▽

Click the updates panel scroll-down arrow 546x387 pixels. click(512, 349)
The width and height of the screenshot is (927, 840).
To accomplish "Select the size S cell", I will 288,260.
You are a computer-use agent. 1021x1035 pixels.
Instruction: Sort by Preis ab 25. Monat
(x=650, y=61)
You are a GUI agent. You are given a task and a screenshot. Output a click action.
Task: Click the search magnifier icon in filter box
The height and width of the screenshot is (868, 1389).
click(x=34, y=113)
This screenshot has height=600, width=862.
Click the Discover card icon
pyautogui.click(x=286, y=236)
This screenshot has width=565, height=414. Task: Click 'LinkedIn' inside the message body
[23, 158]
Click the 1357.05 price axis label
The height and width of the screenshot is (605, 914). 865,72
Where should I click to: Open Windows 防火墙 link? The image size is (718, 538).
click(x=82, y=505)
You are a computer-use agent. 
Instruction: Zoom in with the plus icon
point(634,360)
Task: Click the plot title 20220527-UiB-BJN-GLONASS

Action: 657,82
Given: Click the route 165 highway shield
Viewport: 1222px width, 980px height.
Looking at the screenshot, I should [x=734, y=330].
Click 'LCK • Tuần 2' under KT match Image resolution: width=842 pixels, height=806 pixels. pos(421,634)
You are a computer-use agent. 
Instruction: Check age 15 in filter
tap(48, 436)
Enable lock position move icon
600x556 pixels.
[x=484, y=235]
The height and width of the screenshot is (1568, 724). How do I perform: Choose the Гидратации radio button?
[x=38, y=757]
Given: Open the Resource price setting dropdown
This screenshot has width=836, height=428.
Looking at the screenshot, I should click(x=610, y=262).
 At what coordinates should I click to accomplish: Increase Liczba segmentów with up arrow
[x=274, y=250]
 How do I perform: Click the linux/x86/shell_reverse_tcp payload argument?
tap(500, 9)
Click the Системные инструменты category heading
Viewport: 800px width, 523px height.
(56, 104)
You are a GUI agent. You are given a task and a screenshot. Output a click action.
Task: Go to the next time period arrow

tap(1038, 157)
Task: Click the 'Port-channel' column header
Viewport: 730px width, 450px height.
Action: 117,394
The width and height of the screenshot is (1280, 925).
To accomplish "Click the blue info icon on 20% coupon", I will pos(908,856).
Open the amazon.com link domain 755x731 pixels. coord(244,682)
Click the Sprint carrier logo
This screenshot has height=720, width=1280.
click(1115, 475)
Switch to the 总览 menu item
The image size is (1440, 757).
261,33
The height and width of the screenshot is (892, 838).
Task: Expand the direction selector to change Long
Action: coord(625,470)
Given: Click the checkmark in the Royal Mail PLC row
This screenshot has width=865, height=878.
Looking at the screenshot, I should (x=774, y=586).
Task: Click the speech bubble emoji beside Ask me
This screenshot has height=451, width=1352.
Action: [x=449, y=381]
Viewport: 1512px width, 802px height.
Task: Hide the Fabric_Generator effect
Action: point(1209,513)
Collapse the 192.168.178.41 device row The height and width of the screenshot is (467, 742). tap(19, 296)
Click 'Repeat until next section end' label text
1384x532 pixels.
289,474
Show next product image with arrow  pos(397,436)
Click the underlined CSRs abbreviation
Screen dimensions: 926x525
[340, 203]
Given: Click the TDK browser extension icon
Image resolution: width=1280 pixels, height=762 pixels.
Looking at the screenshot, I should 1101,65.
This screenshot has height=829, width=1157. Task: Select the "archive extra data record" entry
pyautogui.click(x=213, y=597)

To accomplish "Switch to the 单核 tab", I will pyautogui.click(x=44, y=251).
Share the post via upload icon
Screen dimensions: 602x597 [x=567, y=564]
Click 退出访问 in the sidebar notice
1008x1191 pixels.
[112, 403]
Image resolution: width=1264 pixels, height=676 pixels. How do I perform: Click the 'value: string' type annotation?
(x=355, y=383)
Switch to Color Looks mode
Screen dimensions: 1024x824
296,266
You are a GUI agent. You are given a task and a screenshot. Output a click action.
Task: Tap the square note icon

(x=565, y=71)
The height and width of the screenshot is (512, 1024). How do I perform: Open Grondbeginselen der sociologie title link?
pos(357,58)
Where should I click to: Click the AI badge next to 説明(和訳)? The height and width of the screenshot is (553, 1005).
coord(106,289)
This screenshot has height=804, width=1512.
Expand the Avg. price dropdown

△

**PROBLEM STATEMENT:** Every line of the listing must be transcribed exactly.

**ANSWER SECTION:**
Click the updates panel scroll-down arrow 546x387 pixels. click(512, 349)
The width and height of the screenshot is (927, 840).
To accomplish "Select the size S cell", I will 288,260.
You are a computer-use agent. 1021x1035 pixels.
Instruction: Sort by Preis ab 25. Monat
(x=650, y=61)
You are a GUI agent. You are given a task and a screenshot. Output a click action.
Task: Click the search magnifier icon in filter box
The height and width of the screenshot is (868, 1389).
click(x=34, y=113)
This screenshot has height=600, width=862.
Click the Discover card icon
pyautogui.click(x=286, y=236)
This screenshot has width=565, height=414. Task: Click 'LinkedIn' inside the message body
[23, 158]
Click the 1357.05 price axis label
The height and width of the screenshot is (605, 914). 865,72
Where should I click to: Open Windows 防火墙 link? The image size is (718, 538).
click(x=82, y=505)
You are a computer-use agent. 
Instruction: Zoom in with the plus icon
point(634,360)
Task: Click the plot title 20220527-UiB-BJN-GLONASS

Action: 657,82
Given: Click the route 165 highway shield
Viewport: 1222px width, 980px height.
Looking at the screenshot, I should [x=734, y=330].
Click 'LCK • Tuần 2' under KT match Image resolution: width=842 pixels, height=806 pixels. pos(421,634)
You are a computer-use agent. 
Instruction: Check age 15 in filter
tap(48, 436)
Enable lock position move icon
600x556 pixels.
[x=484, y=235]
The height and width of the screenshot is (1568, 724). How do I perform: Choose the Гидратации radio button?
[x=38, y=757]
Given: Open the Resource price setting dropdown
This screenshot has width=836, height=428.
Looking at the screenshot, I should click(x=610, y=262).
 At what coordinates should I click to accomplish: Increase Liczba segmentów with up arrow
[x=274, y=250]
 How do I perform: Click the linux/x86/shell_reverse_tcp payload argument?
tap(500, 9)
Click the Системные инструменты category heading
Viewport: 800px width, 523px height.
(56, 104)
You are a GUI agent. You are given a task and a screenshot. Output a click action.
Task: Go to the next time period arrow

tap(1038, 157)
Task: Click the 'Port-channel' column header
Viewport: 730px width, 450px height.
Action: 117,394
The width and height of the screenshot is (1280, 925).
To accomplish "Click the blue info icon on 20% coupon", I will pos(908,856).
Open the amazon.com link domain 755x731 pixels. coord(244,682)
Click the Sprint carrier logo
This screenshot has height=720, width=1280.
click(1115, 475)
Switch to the 总览 menu item
The image size is (1440, 757).
261,33
The height and width of the screenshot is (892, 838).
Task: Expand the direction selector to change Long
Action: coord(625,470)
Given: Click the checkmark in the Royal Mail PLC row
This screenshot has width=865, height=878.
Looking at the screenshot, I should (x=774, y=586).
Task: Click the speech bubble emoji beside Ask me
This screenshot has height=451, width=1352.
Action: [x=449, y=381]
Viewport: 1512px width, 802px height.
Task: Hide the Fabric_Generator effect
Action: point(1209,513)
Collapse the 192.168.178.41 device row The height and width of the screenshot is (467, 742). tap(19, 296)
Click 'Repeat until next section end' label text
1384x532 pixels.
289,474
Show next product image with arrow  pos(397,436)
Click the underlined CSRs abbreviation
Screen dimensions: 926x525
[340, 203]
Given: Click the TDK browser extension icon
Image resolution: width=1280 pixels, height=762 pixels.
Looking at the screenshot, I should 1101,65.
This screenshot has height=829, width=1157. Task: Select the "archive extra data record" entry
pyautogui.click(x=213, y=597)

To accomplish "Switch to the 单核 tab", I will pyautogui.click(x=44, y=251).
Share the post via upload icon
Screen dimensions: 602x597 [x=567, y=564]
Click 退出访问 in the sidebar notice
1008x1191 pixels.
[112, 403]
Image resolution: width=1264 pixels, height=676 pixels. How do I perform: Click the 'value: string' type annotation?
(x=355, y=383)
Switch to Color Looks mode
Screen dimensions: 1024x824
296,266
You are a GUI agent. You are given a task and a screenshot. Output a click action.
Task: Tap the square note icon

(x=565, y=71)
The height and width of the screenshot is (512, 1024). How do I perform: Open Grondbeginselen der sociologie title link?
pos(357,58)
Where should I click to: Click the AI badge next to 説明(和訳)? The height and width of the screenshot is (553, 1005).
coord(106,289)
This screenshot has height=804, width=1512.
Expand the Avg. price dropdown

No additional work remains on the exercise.